Extract to read »

[BEGIN]

Henry II wanted to put Becket at the head of the Church in England, giving him the position of Archbishop of Canterbury. Becket had no desire to take on this role. He eventually changed his mind about the king. “He said, ‘Now I have a new master, and that is God,’” Thomas Desi explains. Enraged, the king reportedly thundered, “Is there no one who will rid me of this troublesome priest?” His knights interpreted this as “an invitation to assassinate his former friend,” the composer continues. He died in Canterbury Cathedral on December 29, 1170. He was canonized three years later, and the king had to “bear the shame of being the one who had this holy man murdered,” adds Marie-Annick Béliveau. Bridges to the present Marie-Annick Béliveau’s role as narrator is in Middle French, a variant of French spoken in medieval France and at the English court, which has several similarities with Quebec French. „[For the performers], we called on people from the community, I would say. Citizens,“ says Marie-Annick Béliveau, who is also the artistic director of Chants libres.

Some of the singers have already received musical training, but not all of them. This staging choice allows for a diversity of profiles, ages, and backgrounds, which is in line with today’s reality in Montreal, she says. The opera singer argues that, although the plot of the play takes place in the 12th century, it echoes our present in many ways, hence the interest of this staging rooted in the here and now. Some references to today’s issues include the narrator’s non-binary voice, sometimes mezzo-soprano, sometimes tenor, but also the relationship between two powerful men who end up disowning each other, like Donald Trump and Elon Musk. The multilingual context of the period is also evident, with Middle French, English, and German being spoken. “Becket must have spent his days like me, in Montreal, speaking English half the day and French the other half because when he was at court, he spoke French; when he was at home, he spoke English,” says Marie-Annick Béliveau. We are “completely immersed in the Montreal bonjour-hi.” Added to this is the presence of the electric guitar, which “will be associated with popular music in people’s minds,” says the mezzo-soprano singer.

[END]

Problem »
Pick up the article on the Montreal opera about Thomas Becket right after its last sentence and write the next part.

Given data »

[BEGIN]

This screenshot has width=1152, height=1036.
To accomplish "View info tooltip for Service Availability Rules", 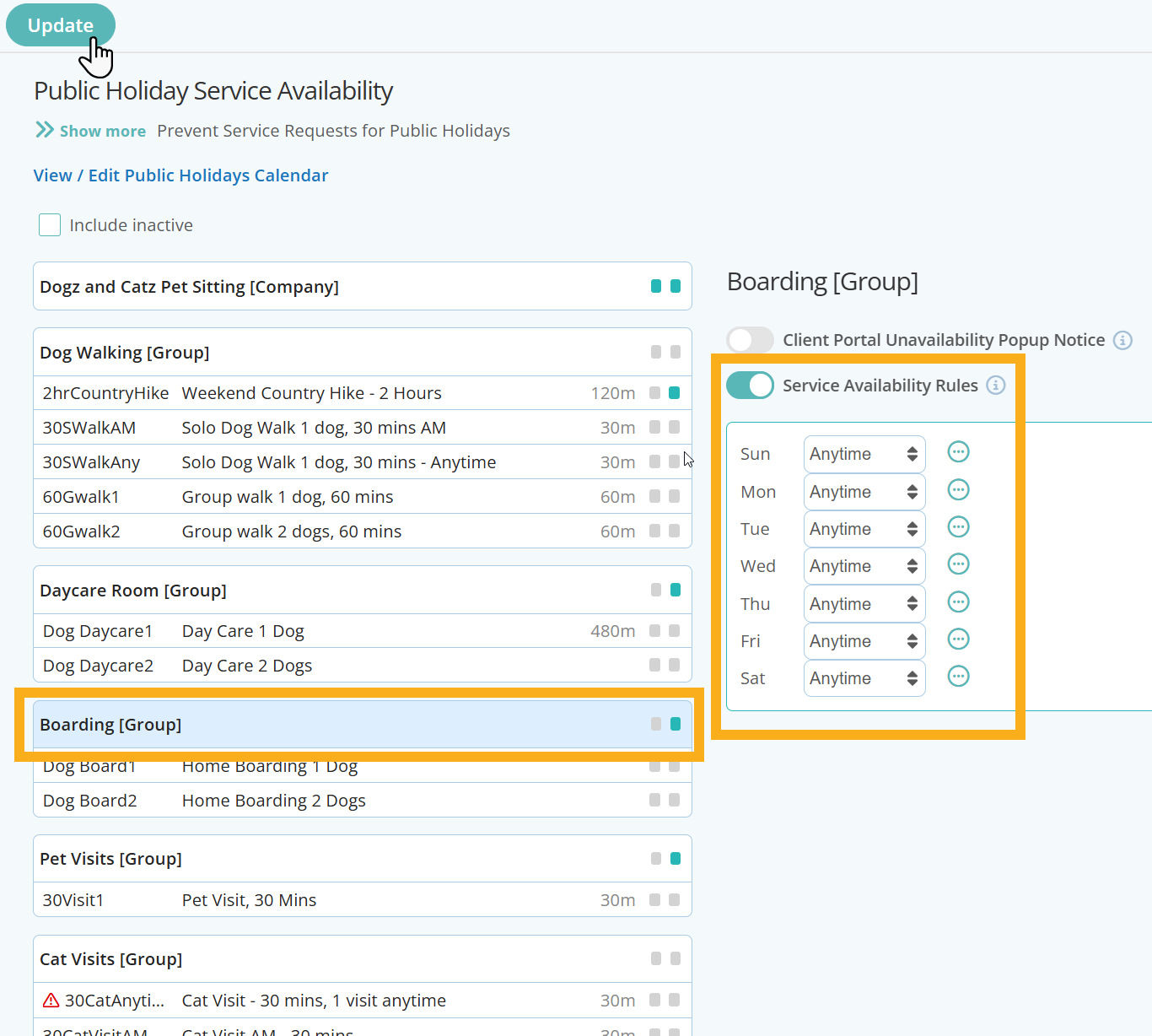I will pos(996,385).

[END]

Answer »
This instrument, which, according to Thomas Desi, “emits a very specific, very pure sound,” is an allegory of that ancient time when people gathered around troubadours to listen to the story of Thomas Becket’s murder. Don’t expect an opera as we know it from the 19th century, no. It doesn’t follow these classical dramas, warns Thomas Desi, it’s more of a form from the Middle Ages that we know very, very little about today. According to him, the audience should not perceive it as a show with “continuous action,” but as a “meditation in twelve scenes.”

Théo Bou Eid (Original content for the magazine “Entrevue Musique Théâtre,” October 21, 2025)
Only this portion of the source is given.